With Galle as its starting point, the train to Colombo is somehow full as it arrives. We place our bags on the rack and settle in the breezeway resigning ourselves to a two hour journey standing up, holding onto handles, straps, anything. The regulars on the 7.00 am service are mostly men with the usual business accoutrements of smart phones, brief cases and morning newspapers.
Among fellow commuters conversations flow. They know each other well in this place where space is a premium. Reciprocal systems are in play as sitting room is shared in blocks of time. Eyes dance around strangers on the train, avoiding direct contact and noticing everything.
Out of the window near Hikkaduwa we can just see the surf, pulsing in a gentle rhythm on the rocks. Ten years ago along this coast, thousands drowned, many on a train like this that was derailed near Telwatta.
At each station, more and more people squeeze on. Only my Tom Bihn satchel bag strapped across my body provides a modicum of personal space and modesty.
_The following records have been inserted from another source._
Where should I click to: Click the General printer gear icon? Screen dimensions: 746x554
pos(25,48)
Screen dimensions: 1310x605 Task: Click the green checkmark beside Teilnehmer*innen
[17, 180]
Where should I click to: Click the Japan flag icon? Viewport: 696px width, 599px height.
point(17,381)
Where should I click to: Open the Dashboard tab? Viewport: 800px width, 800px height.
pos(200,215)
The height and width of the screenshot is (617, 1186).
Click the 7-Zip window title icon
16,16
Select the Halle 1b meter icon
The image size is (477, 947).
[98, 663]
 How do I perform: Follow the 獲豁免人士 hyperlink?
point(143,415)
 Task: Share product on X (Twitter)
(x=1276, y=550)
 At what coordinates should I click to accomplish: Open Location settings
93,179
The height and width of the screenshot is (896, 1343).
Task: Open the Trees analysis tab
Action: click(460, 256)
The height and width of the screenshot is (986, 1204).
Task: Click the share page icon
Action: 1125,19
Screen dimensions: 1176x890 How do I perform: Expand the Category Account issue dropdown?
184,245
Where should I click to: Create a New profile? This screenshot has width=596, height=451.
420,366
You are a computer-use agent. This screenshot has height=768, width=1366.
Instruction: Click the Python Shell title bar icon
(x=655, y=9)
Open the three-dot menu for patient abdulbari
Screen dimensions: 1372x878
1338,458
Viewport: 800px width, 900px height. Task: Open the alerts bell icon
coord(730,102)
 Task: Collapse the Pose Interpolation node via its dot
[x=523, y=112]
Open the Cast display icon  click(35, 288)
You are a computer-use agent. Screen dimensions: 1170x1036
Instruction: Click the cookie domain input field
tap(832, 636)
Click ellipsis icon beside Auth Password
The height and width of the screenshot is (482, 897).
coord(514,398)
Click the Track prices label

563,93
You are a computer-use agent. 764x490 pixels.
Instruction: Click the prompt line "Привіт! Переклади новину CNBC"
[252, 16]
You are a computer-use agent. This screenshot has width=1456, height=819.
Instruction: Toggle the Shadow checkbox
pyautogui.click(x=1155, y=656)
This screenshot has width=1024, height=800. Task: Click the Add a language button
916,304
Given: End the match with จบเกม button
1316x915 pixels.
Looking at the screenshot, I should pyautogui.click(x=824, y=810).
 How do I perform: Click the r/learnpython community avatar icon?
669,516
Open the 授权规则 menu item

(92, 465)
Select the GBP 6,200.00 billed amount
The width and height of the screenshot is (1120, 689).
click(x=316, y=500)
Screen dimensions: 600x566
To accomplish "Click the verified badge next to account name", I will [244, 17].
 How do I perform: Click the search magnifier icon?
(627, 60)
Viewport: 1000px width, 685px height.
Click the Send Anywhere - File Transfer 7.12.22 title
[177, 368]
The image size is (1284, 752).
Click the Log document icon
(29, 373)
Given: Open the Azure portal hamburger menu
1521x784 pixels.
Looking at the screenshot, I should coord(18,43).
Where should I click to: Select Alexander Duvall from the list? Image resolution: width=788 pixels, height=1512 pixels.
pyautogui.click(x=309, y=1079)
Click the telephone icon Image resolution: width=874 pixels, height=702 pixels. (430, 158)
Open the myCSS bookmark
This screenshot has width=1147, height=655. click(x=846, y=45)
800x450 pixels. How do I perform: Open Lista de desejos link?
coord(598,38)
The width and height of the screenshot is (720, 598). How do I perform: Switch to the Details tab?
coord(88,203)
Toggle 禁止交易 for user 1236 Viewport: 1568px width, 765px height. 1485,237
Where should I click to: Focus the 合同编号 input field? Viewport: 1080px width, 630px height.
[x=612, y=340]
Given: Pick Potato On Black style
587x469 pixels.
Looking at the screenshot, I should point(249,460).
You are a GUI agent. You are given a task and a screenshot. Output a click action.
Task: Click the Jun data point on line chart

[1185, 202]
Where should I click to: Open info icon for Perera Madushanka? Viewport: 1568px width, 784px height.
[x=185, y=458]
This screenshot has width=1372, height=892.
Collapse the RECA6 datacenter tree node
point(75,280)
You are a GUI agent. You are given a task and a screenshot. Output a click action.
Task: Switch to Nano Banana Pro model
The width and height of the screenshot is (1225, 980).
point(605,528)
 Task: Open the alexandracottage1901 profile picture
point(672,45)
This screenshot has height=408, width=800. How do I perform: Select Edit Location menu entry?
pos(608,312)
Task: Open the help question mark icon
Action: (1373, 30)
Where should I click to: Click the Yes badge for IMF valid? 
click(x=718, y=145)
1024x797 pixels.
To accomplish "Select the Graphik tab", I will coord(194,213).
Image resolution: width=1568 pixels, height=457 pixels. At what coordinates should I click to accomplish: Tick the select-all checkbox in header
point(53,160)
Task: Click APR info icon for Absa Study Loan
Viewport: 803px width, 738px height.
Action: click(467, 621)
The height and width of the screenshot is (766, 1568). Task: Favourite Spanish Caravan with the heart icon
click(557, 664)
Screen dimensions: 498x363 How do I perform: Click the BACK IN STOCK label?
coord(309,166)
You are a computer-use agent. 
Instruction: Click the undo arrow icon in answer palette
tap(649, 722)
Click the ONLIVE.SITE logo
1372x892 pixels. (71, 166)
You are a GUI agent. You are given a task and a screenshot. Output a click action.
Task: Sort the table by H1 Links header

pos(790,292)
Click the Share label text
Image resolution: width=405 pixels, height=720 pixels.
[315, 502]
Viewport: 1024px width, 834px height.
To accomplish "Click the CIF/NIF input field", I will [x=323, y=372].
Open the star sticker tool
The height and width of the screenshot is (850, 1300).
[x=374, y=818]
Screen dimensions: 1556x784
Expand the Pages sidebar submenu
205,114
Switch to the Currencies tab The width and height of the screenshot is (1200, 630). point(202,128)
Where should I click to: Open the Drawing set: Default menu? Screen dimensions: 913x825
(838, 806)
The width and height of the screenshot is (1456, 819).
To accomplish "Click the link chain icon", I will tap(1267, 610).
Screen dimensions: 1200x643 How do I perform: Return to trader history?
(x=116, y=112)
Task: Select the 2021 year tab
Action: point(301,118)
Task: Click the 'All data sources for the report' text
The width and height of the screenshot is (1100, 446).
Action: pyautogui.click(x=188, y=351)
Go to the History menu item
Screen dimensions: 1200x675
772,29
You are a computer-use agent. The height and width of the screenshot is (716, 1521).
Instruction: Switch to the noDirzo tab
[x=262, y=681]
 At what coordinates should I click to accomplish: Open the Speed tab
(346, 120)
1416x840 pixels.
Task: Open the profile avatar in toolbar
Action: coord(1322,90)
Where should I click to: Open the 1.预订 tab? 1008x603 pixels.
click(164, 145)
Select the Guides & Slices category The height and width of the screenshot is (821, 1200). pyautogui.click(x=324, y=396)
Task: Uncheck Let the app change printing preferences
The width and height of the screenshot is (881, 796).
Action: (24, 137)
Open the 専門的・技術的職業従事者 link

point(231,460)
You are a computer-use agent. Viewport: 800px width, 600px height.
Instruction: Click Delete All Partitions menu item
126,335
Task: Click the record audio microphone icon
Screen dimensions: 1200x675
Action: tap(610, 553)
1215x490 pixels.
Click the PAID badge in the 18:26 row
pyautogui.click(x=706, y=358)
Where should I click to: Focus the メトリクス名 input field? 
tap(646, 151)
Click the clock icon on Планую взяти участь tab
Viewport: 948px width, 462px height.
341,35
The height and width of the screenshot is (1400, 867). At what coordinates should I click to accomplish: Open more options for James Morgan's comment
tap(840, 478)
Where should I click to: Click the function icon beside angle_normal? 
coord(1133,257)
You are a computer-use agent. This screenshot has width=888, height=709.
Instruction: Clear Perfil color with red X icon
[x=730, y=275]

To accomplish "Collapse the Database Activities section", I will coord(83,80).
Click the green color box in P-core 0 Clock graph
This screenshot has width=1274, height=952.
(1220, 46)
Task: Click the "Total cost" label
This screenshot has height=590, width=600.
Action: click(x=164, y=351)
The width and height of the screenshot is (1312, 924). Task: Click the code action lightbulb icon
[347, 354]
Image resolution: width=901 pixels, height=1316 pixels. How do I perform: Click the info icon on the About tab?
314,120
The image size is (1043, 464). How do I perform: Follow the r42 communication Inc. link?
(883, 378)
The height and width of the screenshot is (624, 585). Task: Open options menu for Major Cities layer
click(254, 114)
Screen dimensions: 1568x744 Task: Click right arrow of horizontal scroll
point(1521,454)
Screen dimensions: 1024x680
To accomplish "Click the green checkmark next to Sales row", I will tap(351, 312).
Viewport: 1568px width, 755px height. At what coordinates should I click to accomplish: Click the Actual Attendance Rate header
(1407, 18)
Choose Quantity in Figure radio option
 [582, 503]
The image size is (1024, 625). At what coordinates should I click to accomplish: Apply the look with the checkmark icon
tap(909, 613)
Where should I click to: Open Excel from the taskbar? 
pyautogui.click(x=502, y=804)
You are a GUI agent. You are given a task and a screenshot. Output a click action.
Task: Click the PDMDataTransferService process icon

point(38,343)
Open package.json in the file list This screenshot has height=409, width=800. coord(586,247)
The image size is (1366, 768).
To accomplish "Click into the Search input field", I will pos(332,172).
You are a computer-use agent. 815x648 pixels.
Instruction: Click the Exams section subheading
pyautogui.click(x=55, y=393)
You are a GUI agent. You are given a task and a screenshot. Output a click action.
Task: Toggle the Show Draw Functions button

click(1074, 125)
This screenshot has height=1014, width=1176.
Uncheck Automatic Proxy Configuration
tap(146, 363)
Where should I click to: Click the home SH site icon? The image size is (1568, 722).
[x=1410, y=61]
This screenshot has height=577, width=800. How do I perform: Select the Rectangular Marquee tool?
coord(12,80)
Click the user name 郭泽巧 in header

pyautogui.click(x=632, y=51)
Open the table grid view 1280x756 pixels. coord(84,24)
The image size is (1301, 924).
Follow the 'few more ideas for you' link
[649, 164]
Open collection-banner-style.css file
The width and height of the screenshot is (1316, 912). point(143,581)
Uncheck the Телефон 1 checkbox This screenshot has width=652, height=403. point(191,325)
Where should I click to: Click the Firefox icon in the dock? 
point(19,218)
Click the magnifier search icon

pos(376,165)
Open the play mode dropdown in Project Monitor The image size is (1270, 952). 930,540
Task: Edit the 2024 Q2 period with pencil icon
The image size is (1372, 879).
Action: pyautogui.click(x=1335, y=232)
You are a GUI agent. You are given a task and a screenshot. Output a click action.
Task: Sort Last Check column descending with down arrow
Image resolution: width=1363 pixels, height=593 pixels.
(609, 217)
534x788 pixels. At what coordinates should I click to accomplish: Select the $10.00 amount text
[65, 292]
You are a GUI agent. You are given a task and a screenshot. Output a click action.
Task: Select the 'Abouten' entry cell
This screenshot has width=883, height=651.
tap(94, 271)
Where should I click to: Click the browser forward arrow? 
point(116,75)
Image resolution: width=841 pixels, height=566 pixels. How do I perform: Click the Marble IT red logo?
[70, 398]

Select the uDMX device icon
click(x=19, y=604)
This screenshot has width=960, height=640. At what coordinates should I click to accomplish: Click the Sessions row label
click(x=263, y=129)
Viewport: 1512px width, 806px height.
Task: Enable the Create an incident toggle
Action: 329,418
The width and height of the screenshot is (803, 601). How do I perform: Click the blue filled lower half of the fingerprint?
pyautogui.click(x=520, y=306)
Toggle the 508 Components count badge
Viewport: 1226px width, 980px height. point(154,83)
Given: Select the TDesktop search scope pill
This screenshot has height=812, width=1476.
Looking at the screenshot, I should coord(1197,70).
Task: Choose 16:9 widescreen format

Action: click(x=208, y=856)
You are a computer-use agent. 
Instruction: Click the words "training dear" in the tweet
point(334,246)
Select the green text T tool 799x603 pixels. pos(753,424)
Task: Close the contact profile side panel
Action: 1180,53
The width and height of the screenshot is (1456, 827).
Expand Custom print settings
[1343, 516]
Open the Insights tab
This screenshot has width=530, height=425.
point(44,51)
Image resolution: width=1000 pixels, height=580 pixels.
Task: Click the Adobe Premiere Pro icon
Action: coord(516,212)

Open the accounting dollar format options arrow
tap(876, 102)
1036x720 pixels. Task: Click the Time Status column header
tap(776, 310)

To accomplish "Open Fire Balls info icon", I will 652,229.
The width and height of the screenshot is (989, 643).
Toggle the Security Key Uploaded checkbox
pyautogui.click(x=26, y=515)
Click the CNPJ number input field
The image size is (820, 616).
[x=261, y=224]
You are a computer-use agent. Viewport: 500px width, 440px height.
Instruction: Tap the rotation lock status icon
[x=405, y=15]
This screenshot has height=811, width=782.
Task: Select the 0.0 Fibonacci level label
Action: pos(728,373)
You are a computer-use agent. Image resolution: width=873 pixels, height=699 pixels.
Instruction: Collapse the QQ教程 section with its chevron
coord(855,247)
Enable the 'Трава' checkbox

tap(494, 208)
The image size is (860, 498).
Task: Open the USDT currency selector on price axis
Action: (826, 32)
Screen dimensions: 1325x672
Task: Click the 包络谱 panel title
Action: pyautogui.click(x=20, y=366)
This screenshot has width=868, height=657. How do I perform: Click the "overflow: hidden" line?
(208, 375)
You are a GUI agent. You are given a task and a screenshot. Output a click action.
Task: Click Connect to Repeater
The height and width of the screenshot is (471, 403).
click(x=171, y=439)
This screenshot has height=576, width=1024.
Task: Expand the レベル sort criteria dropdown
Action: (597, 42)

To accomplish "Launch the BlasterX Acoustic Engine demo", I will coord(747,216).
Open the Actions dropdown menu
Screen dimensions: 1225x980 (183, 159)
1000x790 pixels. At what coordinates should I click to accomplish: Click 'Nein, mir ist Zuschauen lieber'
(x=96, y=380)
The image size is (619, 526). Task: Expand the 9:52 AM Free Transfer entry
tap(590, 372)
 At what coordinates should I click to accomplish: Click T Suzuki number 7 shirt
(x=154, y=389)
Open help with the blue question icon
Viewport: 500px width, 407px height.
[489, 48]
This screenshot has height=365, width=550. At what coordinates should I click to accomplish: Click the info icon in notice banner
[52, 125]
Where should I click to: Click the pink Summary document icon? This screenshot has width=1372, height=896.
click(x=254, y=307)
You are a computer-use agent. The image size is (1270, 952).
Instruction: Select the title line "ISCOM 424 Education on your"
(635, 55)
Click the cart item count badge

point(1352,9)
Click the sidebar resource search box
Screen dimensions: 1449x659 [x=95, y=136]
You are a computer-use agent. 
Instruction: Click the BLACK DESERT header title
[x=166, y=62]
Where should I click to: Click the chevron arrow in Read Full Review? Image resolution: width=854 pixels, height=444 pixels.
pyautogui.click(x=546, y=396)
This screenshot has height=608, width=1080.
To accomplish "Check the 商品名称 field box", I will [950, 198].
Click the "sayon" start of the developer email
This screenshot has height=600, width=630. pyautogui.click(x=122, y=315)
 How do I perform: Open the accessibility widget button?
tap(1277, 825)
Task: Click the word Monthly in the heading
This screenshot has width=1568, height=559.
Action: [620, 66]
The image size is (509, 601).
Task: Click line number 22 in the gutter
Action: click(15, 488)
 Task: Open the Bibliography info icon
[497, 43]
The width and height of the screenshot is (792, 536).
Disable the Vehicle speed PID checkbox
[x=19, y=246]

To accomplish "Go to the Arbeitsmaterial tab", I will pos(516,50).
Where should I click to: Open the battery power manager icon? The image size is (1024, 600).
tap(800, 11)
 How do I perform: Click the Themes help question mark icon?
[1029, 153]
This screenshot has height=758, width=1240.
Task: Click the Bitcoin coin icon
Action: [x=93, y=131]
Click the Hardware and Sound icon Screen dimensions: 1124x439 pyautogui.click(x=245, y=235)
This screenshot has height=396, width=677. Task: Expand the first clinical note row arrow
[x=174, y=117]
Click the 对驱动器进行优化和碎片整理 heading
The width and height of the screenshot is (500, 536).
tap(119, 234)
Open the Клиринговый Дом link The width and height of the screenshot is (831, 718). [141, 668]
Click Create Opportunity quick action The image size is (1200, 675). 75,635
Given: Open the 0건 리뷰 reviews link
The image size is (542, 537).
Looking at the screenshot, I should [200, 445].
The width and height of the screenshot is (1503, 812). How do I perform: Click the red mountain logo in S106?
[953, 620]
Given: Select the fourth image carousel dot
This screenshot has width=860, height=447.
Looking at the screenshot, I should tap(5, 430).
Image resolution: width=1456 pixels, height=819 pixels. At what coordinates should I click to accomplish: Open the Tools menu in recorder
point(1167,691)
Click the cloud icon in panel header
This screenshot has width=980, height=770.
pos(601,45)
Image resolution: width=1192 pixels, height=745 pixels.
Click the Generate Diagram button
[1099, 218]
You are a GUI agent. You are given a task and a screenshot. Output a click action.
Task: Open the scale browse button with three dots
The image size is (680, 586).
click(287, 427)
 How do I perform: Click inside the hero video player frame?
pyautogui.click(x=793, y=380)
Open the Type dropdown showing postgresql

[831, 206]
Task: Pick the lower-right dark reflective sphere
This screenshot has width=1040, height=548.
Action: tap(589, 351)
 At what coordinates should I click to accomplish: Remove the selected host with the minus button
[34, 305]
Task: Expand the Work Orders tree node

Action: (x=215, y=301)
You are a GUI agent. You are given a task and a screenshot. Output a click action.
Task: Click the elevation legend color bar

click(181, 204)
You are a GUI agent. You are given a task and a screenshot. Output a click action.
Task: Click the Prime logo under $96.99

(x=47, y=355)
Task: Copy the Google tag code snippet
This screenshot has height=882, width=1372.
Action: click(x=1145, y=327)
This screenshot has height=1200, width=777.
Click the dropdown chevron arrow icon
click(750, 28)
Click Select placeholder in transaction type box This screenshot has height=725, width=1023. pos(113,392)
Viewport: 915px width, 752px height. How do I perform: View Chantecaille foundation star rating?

As the numbers grow, the level of cheerfulness rises. Sari-clad women board, smile greetings. “Good Morning! Good Morning!” There’s still half the journey to go and everyone is smiling. Shirts remain crisp and white, faces apparently perspiration free.
At 8.56 we pull into Colombo Fort and wait and watch as everyone moves slowly and with intent out of the doors and off to their places of work.
This afternoon they will be back here to do it all again on the passage home.